Directions
Output, exactly and in full, the entries that appear below.

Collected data
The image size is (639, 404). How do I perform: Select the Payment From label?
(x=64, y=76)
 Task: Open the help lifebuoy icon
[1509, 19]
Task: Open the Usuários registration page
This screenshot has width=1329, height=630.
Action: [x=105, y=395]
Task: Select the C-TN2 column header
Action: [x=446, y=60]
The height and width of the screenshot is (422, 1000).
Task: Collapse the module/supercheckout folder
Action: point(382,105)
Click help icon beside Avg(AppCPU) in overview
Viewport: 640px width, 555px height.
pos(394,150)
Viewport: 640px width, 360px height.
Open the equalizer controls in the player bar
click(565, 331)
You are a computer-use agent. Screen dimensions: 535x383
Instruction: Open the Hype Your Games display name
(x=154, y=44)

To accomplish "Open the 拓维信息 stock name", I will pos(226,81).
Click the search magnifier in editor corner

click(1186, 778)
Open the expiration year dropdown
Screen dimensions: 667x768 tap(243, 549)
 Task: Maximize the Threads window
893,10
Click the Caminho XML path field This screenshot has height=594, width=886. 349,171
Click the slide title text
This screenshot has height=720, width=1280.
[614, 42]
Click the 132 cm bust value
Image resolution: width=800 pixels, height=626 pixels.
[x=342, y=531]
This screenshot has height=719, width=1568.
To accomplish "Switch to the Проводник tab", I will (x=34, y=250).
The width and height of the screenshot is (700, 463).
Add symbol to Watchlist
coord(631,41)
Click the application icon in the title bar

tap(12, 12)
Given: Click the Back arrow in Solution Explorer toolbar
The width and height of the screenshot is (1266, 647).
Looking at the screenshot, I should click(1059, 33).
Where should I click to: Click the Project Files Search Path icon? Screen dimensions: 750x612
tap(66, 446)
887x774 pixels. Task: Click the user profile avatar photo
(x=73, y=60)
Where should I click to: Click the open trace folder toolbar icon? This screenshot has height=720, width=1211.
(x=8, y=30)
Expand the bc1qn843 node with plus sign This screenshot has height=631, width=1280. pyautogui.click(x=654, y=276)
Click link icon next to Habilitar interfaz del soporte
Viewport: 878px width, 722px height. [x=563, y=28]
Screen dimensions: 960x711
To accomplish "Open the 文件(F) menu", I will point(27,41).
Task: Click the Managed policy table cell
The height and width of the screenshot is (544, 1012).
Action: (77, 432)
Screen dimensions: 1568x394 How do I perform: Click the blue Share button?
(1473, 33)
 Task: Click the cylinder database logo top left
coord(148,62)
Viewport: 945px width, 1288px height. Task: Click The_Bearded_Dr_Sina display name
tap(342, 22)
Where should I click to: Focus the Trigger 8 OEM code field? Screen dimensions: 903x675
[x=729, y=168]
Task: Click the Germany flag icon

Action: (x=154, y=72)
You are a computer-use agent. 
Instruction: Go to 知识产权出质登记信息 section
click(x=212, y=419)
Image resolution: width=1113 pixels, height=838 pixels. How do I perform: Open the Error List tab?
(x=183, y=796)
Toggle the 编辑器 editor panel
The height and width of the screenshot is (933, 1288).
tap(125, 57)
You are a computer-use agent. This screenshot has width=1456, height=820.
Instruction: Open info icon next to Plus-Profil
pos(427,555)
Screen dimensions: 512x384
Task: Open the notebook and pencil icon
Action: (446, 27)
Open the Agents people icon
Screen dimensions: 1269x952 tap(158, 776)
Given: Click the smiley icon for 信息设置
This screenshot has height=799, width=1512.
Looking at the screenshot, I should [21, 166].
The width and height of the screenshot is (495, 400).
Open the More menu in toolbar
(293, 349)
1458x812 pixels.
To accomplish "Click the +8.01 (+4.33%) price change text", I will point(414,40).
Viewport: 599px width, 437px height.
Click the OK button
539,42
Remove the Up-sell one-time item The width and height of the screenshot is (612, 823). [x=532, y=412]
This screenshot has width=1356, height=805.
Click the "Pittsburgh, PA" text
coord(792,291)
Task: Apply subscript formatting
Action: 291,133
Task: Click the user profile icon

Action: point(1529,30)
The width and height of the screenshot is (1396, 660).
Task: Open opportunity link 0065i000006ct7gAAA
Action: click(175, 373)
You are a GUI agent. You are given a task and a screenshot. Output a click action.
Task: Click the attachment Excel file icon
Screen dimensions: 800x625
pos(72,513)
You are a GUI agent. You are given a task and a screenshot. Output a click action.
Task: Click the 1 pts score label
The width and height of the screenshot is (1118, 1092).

Solved exercise
The image size is (639, 404). How do I perform: Select the Payment From label?
(x=64, y=76)
 Task: Open the help lifebuoy icon
[1509, 19]
Task: Open the Usuários registration page
This screenshot has width=1329, height=630.
Action: [x=105, y=395]
Task: Select the C-TN2 column header
Action: [x=446, y=60]
The height and width of the screenshot is (422, 1000).
Task: Collapse the module/supercheckout folder
Action: point(382,105)
Click help icon beside Avg(AppCPU) in overview
Viewport: 640px width, 555px height.
pos(394,150)
Viewport: 640px width, 360px height.
Open the equalizer controls in the player bar
click(565, 331)
You are a computer-use agent. Screen dimensions: 535x383
Instruction: Open the Hype Your Games display name
(x=154, y=44)

To accomplish "Open the 拓维信息 stock name", I will pos(226,81).
Click the search magnifier in editor corner

click(1186, 778)
Open the expiration year dropdown
Screen dimensions: 667x768 tap(243, 549)
 Task: Maximize the Threads window
893,10
Click the Caminho XML path field This screenshot has height=594, width=886. 349,171
Click the slide title text
This screenshot has height=720, width=1280.
[614, 42]
Click the 132 cm bust value
Image resolution: width=800 pixels, height=626 pixels.
[x=342, y=531]
This screenshot has height=719, width=1568.
To accomplish "Switch to the Проводник tab", I will (x=34, y=250).
The width and height of the screenshot is (700, 463).
Add symbol to Watchlist
coord(631,41)
Click the application icon in the title bar

tap(12, 12)
Given: Click the Back arrow in Solution Explorer toolbar
The width and height of the screenshot is (1266, 647).
Looking at the screenshot, I should click(1059, 33).
Where should I click to: Click the Project Files Search Path icon? Screen dimensions: 750x612
tap(66, 446)
887x774 pixels. Task: Click the user profile avatar photo
(x=73, y=60)
Where should I click to: Click the open trace folder toolbar icon? This screenshot has height=720, width=1211.
(x=8, y=30)
Expand the bc1qn843 node with plus sign This screenshot has height=631, width=1280. pyautogui.click(x=654, y=276)
Click link icon next to Habilitar interfaz del soporte
Viewport: 878px width, 722px height. [x=563, y=28]
Screen dimensions: 960x711
To accomplish "Open the 文件(F) menu", I will point(27,41).
Task: Click the Managed policy table cell
The height and width of the screenshot is (544, 1012).
Action: (77, 432)
Screen dimensions: 1568x394 How do I perform: Click the blue Share button?
(1473, 33)
 Task: Click the cylinder database logo top left
coord(148,62)
Viewport: 945px width, 1288px height. Task: Click The_Bearded_Dr_Sina display name
tap(342, 22)
Where should I click to: Focus the Trigger 8 OEM code field? Screen dimensions: 903x675
[x=729, y=168]
Task: Click the Germany flag icon

Action: (x=154, y=72)
You are a computer-use agent. 
Instruction: Go to 知识产权出质登记信息 section
click(x=212, y=419)
Image resolution: width=1113 pixels, height=838 pixels. How do I perform: Open the Error List tab?
(x=183, y=796)
Toggle the 编辑器 editor panel
The height and width of the screenshot is (933, 1288).
tap(125, 57)
You are a computer-use agent. This screenshot has width=1456, height=820.
Instruction: Open info icon next to Plus-Profil
pos(427,555)
Screen dimensions: 512x384
Task: Open the notebook and pencil icon
Action: (446, 27)
Open the Agents people icon
Screen dimensions: 1269x952 tap(158, 776)
Given: Click the smiley icon for 信息设置
This screenshot has height=799, width=1512.
Looking at the screenshot, I should [21, 166].
The width and height of the screenshot is (495, 400).
Open the More menu in toolbar
(293, 349)
1458x812 pixels.
To accomplish "Click the +8.01 (+4.33%) price change text", I will point(414,40).
Viewport: 599px width, 437px height.
Click the OK button
539,42
Remove the Up-sell one-time item The width and height of the screenshot is (612, 823). [x=532, y=412]
This screenshot has width=1356, height=805.
Click the "Pittsburgh, PA" text
coord(792,291)
Task: Apply subscript formatting
Action: 291,133
Task: Click the user profile icon

Action: point(1529,30)
The width and height of the screenshot is (1396, 660).
Task: Open opportunity link 0065i000006ct7gAAA
Action: click(175, 373)
You are a GUI agent. You are given a task and a screenshot. Output a click action.
Task: Click the attachment Excel file icon
Screen dimensions: 800x625
pos(72,513)
You are a GUI agent. You are given a task and a screenshot. Output a click action.
Task: Click the 1 pts score label
The width and height of the screenshot is (1118, 1092).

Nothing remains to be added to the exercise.